- [TASKS AND EXERCISES]:
A - Using the text on Belliard's baseball career, answer these questions:
(i) For which minor leaguer was Belliard traded to the Los Angeles Dodgers?
(ii) What were the length and value of the contract the Dodgers re-signed him to on January 26, 2010?
(iii) For which team did he play in the Dominican Winter League?
B - Extend the text on Belliard's baseball career, picking up after its final sentence.

BEGIN DOCUMENT EXCERPT

On August 30, 2009, Belliard was traded to the Los Angeles Dodgers for minor leaguer Luis Garcia. Belliard said this about the trade:

I'm happy because I'm going to L.A. and that team is in first place, but I'm sad because I am going to leave a lot of friends. I've been here for the last three years and I made a lot of friends. This late in the year, this wasn't in my mind.

In his first at-bat as a Dodger, Belliard hit a home run against Doug Davis of the Arizona Diamondbacks.

In 24 games with the Dodgers, he hit .351 with five home runs and took over the starting second baseman job from Orlando Hudson for the postseason.

On January 26, 2010, the Dodgers re-signed Belliard to a 1-year $850,000 contract. He played in 82 games as a part-time player for the Dodgers in 2010, hitting .216. He was designated for assignment on September 7, 2010, and then released on September 9.

===New York Yankees===
On February 4, 2011, Belliard agreed to a minor league contract with an invitation to spring training with the New York Yankees worth $825,000. He was released on March 28.

===Philadelphia Phillies===
On March 30, 2011, Belliard agreed to a minor league contract with the Philadelphia Phillies. He played in 53 games for the AAA Lehigh Valley IronPigs, hitting .251.

On June 14, 2011, Belliard announced his retirement

==Offseason==
During the offseason, he used to play with the Tigres del Licey in the Dominican Winter League, where he was the captain of the team.

==Extortion case==
Federal authorities in St. Louis said a man, George Edwards, tried to get an athlete (not releasing his name, though Belliard's agent later confirmed it was the second baseman) to pay $150,000 to keep quiet about a sexual encounter with Edwards' daughter, Laura L. Edwards, which allegedly resulted in a pregnancy.

Federal prosecutors only described the athlete in court as "the victim". Court papers referred only to a "John Doe" in accusing George Edwards, 48, of extortion for allegedly seeking money for silence about the player supposedly impregnating Edwards' daughter.

END DOCUMENT EXCERPT
BEGIN SOURCE INFORMATION

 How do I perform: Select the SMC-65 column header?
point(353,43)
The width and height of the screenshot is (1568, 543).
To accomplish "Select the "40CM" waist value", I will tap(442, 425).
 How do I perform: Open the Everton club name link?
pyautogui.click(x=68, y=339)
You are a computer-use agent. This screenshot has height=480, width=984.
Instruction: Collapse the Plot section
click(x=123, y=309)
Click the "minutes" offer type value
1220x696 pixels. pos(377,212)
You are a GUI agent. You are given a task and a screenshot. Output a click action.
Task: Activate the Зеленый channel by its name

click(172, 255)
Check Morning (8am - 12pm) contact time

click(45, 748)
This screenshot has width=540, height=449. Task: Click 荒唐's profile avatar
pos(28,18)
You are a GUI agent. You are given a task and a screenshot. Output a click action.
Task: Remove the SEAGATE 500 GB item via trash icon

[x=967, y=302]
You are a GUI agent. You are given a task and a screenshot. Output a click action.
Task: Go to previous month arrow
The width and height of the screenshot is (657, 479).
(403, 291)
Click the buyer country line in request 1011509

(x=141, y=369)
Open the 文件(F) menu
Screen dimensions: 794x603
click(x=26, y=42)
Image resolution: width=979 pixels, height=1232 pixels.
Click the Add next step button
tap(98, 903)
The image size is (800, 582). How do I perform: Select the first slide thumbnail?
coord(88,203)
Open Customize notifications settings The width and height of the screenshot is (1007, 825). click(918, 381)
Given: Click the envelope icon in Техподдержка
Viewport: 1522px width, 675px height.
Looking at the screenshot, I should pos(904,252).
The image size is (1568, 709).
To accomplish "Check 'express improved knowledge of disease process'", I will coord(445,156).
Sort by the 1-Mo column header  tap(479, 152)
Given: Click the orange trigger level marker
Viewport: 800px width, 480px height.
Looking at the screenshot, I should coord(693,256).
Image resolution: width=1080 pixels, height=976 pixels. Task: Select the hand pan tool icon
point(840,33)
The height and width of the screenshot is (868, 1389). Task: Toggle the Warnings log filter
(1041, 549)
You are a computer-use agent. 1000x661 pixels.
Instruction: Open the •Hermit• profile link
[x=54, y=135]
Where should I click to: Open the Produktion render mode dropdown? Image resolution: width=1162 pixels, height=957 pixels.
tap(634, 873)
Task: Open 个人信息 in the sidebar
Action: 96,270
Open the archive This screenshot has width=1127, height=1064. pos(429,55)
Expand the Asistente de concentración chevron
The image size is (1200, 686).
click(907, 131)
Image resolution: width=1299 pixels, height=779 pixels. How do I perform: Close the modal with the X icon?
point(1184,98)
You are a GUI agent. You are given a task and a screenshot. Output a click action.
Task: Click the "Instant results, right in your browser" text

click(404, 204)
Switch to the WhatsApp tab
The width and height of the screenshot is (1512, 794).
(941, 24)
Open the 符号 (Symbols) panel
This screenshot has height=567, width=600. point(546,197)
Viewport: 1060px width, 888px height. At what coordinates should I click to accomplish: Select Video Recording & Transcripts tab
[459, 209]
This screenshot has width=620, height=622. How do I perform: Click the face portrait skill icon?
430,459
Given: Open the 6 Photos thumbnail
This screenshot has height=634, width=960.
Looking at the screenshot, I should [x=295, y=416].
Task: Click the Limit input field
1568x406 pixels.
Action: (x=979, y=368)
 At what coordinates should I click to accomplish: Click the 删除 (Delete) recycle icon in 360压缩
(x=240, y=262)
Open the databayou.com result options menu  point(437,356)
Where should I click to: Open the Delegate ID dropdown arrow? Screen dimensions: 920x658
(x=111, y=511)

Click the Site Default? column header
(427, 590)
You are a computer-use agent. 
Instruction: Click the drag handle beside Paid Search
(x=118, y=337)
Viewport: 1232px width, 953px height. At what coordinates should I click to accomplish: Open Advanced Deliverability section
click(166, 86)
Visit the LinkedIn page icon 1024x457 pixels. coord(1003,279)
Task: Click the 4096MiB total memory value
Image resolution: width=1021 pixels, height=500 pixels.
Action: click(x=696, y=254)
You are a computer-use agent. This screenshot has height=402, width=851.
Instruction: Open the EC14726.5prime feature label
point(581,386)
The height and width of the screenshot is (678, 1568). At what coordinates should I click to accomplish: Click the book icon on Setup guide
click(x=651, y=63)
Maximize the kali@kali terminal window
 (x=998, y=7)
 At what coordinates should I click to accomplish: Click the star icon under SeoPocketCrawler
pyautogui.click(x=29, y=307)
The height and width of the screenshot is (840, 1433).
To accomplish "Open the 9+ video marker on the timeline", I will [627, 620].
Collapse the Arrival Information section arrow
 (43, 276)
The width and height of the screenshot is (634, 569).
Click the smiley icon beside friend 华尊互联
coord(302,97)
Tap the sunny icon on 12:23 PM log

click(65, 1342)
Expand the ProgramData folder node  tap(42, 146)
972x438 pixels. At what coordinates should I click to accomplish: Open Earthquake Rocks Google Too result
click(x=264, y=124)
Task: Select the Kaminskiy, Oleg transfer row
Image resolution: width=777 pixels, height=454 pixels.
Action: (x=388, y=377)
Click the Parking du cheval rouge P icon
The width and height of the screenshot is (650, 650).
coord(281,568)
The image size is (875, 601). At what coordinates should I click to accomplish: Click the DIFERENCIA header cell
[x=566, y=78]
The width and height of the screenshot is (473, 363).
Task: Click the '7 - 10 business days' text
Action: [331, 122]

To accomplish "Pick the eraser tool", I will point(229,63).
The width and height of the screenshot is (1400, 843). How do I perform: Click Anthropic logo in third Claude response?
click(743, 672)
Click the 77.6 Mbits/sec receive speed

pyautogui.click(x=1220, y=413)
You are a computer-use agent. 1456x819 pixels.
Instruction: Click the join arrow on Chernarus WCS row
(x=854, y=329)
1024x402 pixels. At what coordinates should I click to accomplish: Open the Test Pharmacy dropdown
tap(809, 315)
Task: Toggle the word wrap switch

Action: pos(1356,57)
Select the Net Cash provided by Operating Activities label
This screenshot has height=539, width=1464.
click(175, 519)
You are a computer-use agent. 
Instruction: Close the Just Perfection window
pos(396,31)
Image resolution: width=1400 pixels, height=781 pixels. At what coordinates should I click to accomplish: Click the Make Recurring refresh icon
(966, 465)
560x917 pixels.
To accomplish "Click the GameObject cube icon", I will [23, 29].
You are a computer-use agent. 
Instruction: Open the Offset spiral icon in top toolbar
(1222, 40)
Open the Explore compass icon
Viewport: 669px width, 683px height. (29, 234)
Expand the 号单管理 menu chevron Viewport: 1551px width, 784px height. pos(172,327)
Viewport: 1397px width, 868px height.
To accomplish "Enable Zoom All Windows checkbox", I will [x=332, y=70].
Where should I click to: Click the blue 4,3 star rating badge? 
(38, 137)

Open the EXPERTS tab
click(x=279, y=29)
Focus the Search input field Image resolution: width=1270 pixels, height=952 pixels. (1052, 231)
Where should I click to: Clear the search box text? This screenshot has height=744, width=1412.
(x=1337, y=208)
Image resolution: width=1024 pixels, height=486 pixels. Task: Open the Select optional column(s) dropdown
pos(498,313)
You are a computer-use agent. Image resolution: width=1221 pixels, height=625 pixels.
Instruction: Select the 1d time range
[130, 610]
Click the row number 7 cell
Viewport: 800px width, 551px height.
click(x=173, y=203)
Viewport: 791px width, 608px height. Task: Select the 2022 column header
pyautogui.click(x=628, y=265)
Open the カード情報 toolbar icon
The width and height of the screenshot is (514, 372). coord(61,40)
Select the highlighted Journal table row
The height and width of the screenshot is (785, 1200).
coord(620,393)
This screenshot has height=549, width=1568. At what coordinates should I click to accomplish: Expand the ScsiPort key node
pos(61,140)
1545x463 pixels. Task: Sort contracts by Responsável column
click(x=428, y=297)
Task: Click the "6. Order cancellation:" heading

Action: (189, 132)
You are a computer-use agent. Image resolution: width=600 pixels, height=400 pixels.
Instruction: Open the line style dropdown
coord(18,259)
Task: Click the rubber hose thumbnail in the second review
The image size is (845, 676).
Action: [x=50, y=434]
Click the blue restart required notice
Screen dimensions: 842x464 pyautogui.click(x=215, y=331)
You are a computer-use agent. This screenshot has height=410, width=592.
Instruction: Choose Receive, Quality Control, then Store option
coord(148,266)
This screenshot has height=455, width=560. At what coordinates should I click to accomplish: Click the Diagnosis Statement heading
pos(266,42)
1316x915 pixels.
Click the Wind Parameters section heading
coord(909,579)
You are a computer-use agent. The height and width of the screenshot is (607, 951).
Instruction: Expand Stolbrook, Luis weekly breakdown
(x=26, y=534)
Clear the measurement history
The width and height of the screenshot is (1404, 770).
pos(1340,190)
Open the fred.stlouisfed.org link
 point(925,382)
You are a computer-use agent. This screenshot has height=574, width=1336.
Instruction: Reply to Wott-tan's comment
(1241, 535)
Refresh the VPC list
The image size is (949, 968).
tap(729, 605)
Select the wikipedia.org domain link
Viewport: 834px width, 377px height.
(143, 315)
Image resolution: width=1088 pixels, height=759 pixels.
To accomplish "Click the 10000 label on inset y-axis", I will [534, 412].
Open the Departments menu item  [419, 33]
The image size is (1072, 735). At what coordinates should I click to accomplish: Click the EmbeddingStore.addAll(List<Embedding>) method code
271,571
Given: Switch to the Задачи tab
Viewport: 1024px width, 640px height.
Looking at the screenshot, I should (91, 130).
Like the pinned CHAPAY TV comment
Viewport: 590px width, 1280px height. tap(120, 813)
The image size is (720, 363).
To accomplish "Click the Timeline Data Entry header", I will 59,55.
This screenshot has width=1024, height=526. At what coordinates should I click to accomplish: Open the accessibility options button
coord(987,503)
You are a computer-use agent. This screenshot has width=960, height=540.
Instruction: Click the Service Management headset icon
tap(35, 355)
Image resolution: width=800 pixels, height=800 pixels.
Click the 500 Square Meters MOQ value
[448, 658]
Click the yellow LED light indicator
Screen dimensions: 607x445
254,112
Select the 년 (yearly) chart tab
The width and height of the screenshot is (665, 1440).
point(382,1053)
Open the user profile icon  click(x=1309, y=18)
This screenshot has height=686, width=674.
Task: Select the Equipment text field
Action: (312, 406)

END SOURCE INFORMATION

- [PER-TASK OUTPUTS]:
A -
(i) Luis Garcia
(ii) One year, $850,000
(iii) The Tigres del Licey

B -
Belliard's agent, Dominic Torres, confirmed that Belliard was the player at the center of the extortion case and provided this statement:

The events as they are told are completely unfounded. I have been working with the FBI from the onset in an attempt to apprehend this known extortionist and his daughter. In the end, my client will be vindicated and due to the continuing legal nature of this case, I have no further comments at this time.

An affidavit by FBI Special Agent Dustin Sorrells said this about the case:

Laura Edwards and the athlete had an "encounter" on September 29 and she left messages for him in late October or early November. He had a friend call back. That friend's message was returned by George Edwards, who met with the friend and said his daughter was pregnant and wanted money.

The friend offered several thousand dollars. Later in November, a sports agent worked out a deal to pay $25,000 for a paternity test, and $125,000 more if the child was the athlete's.

George Edwards and a different sports agent met Jan. 5 at a hotel near Lambert Field, where the agent gave George Edwards $25,000 cash.

George Edwards admitted to hatching the scheme in court documents and was sentenced by U.S. District Judge Catherine Perry to one year and one day in prison. It was less than the recommended range of 21 to 27 months, based on Edwards' past criminal convictions. Perry said she considered the case's unusual circumstances.